[Pixel coordinate grounding data]

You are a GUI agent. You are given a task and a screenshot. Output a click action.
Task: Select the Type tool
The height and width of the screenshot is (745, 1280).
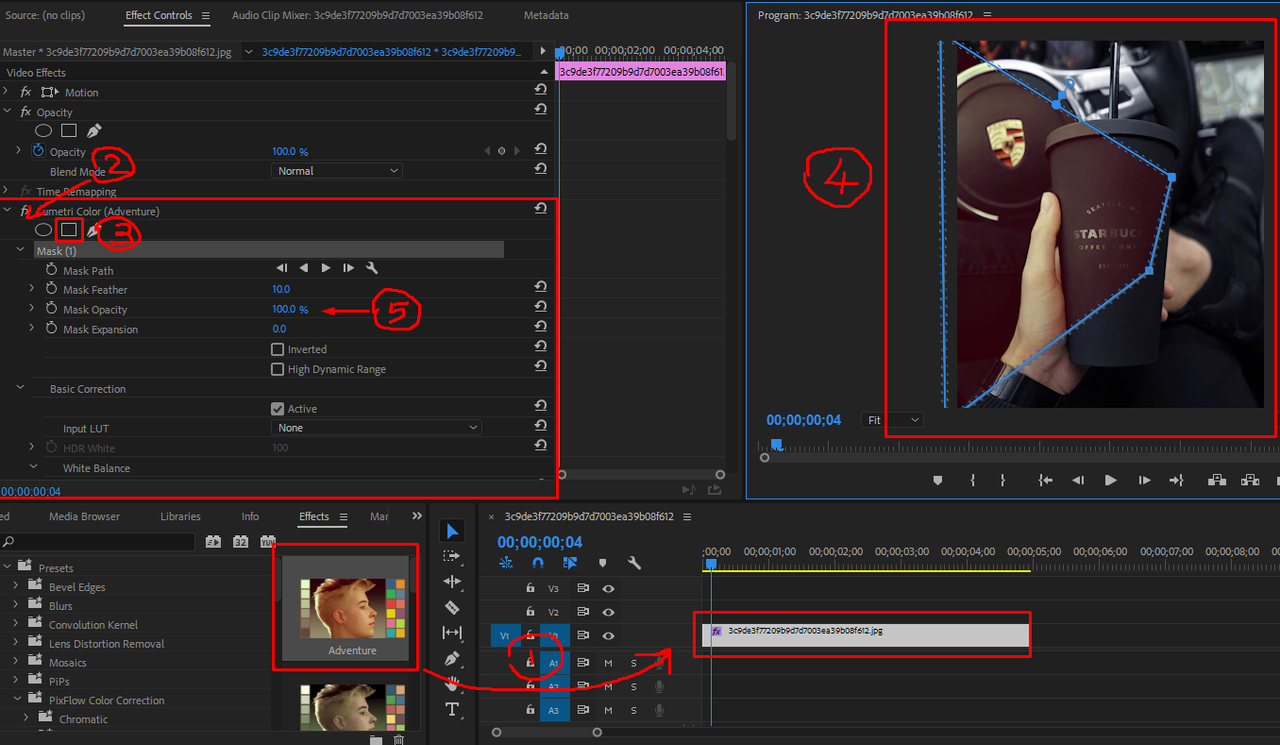point(452,710)
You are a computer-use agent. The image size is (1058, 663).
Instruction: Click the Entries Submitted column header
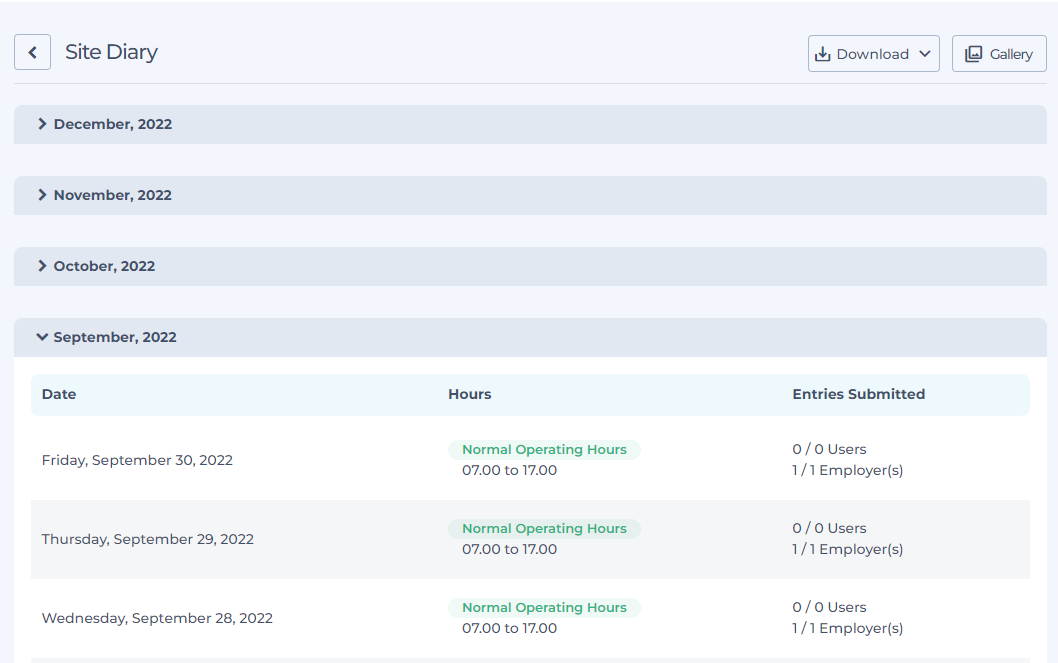click(858, 394)
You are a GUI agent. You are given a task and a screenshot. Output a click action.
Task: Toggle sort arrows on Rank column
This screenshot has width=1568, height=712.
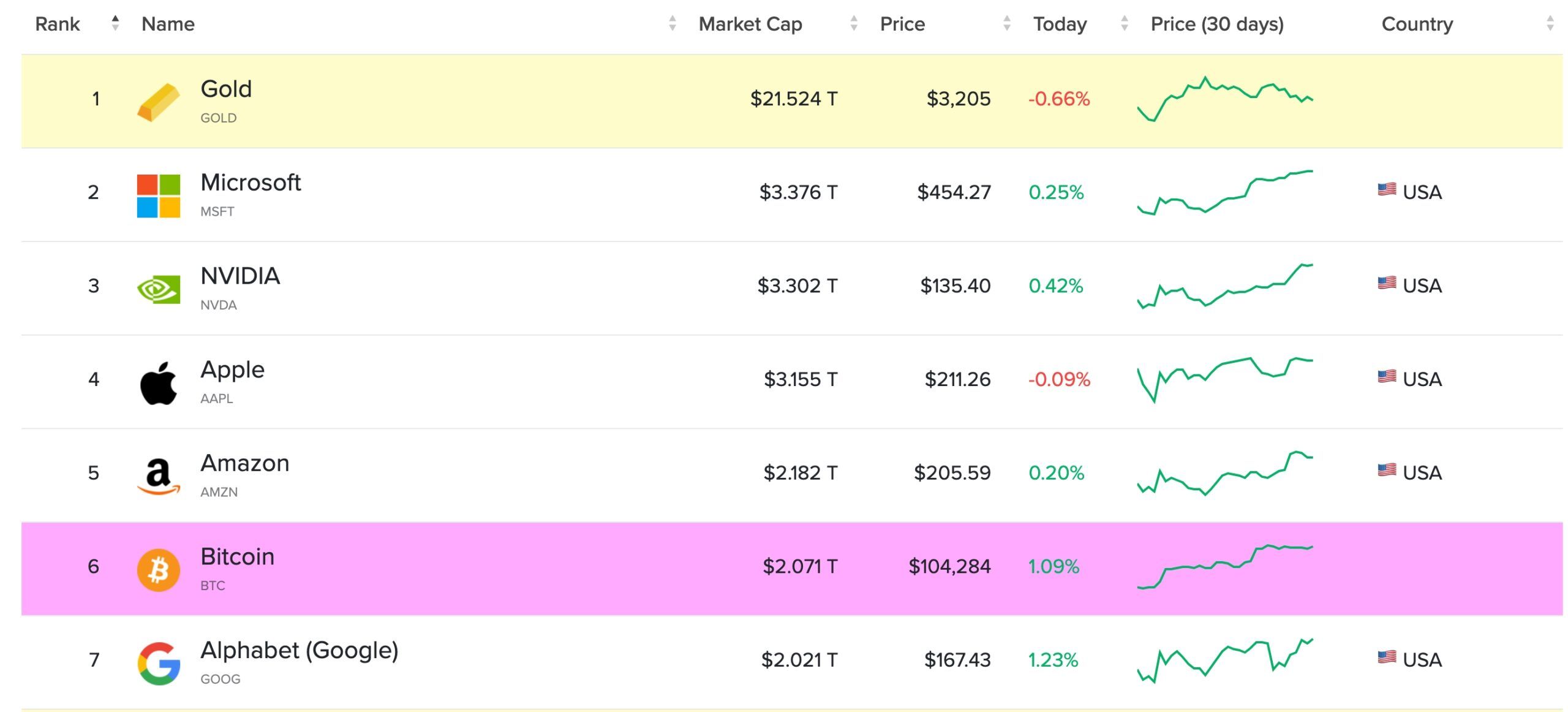click(x=115, y=23)
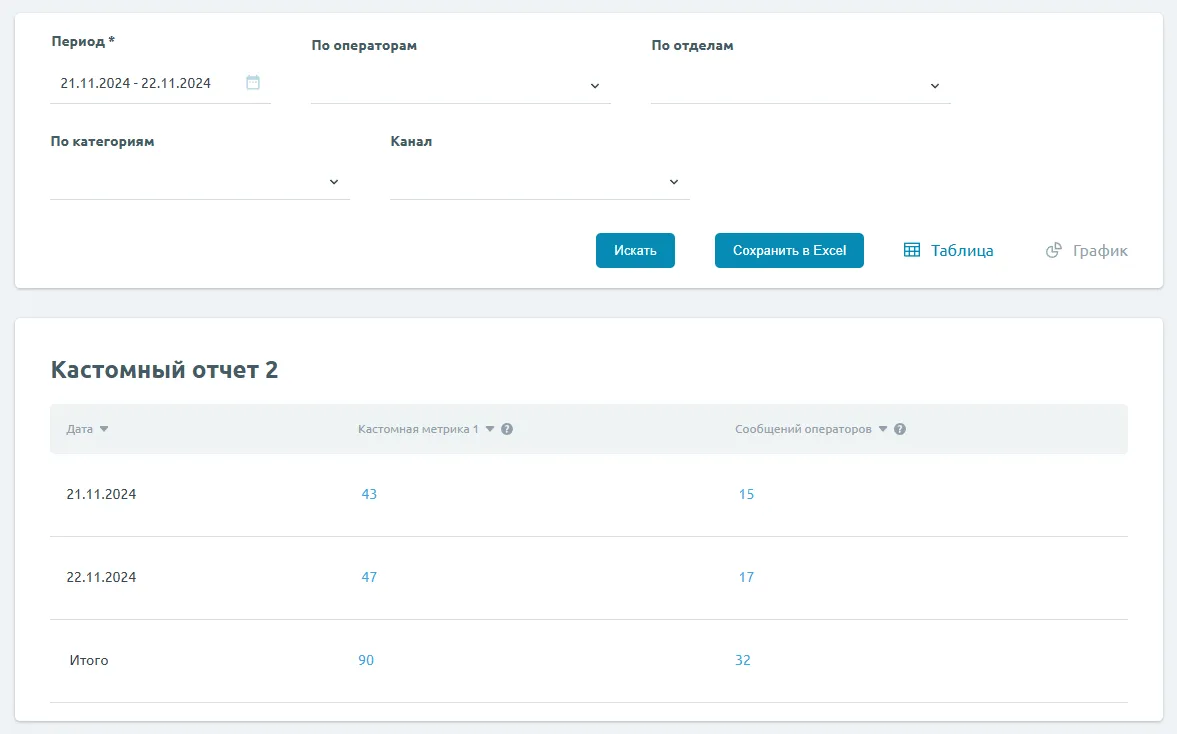Sort by Дата column arrow
Viewport: 1177px width, 734px height.
[104, 429]
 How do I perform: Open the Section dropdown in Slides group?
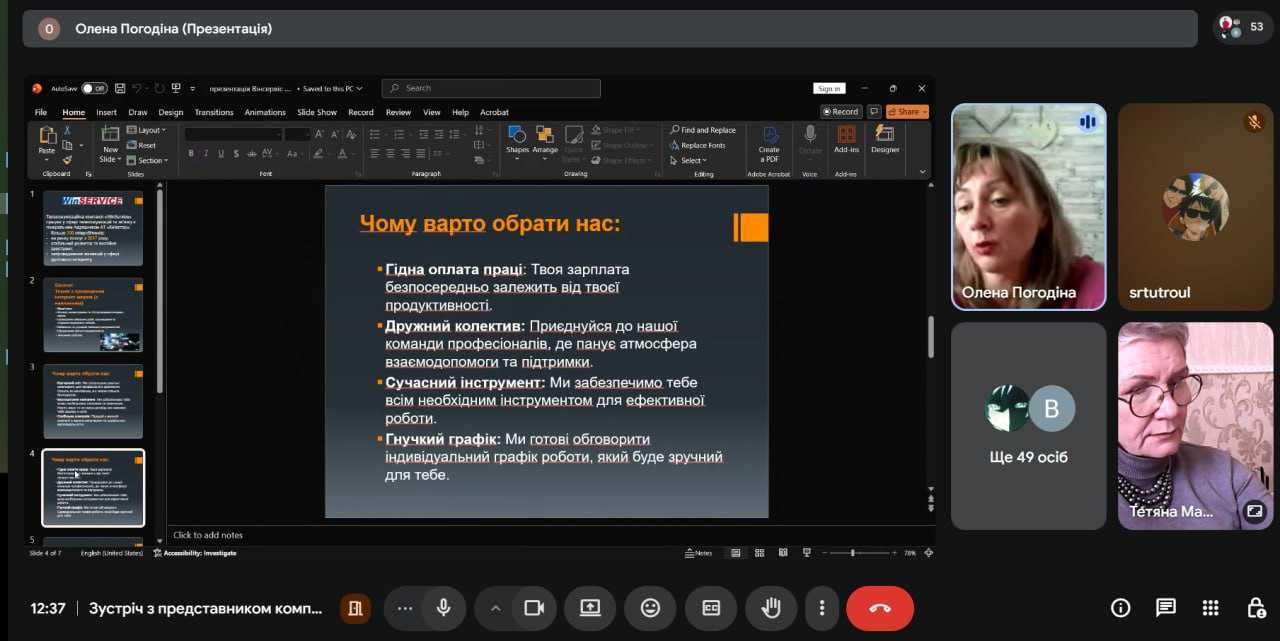click(152, 160)
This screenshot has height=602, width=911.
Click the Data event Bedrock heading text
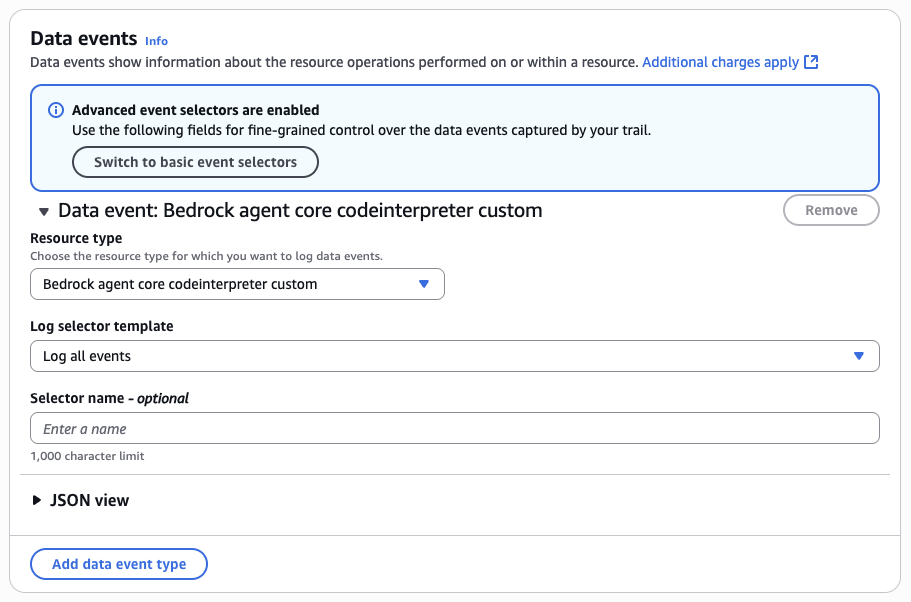pyautogui.click(x=300, y=210)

Exercise aim
Output, exactly and with no pictures, every line from the one that contains "This screenshot has width=1568, height=712." through the final line of the entries.

Result for this task
This screenshot has width=1568, height=712.
click(x=115, y=23)
Sort by Дата column arrow
Viewport: 1177px width, 734px height.
[104, 429]
 How do I perform: Open the Section dropdown in Slides group?
click(152, 160)
This screenshot has height=602, width=911.
Click the Data event Bedrock heading text
pyautogui.click(x=300, y=210)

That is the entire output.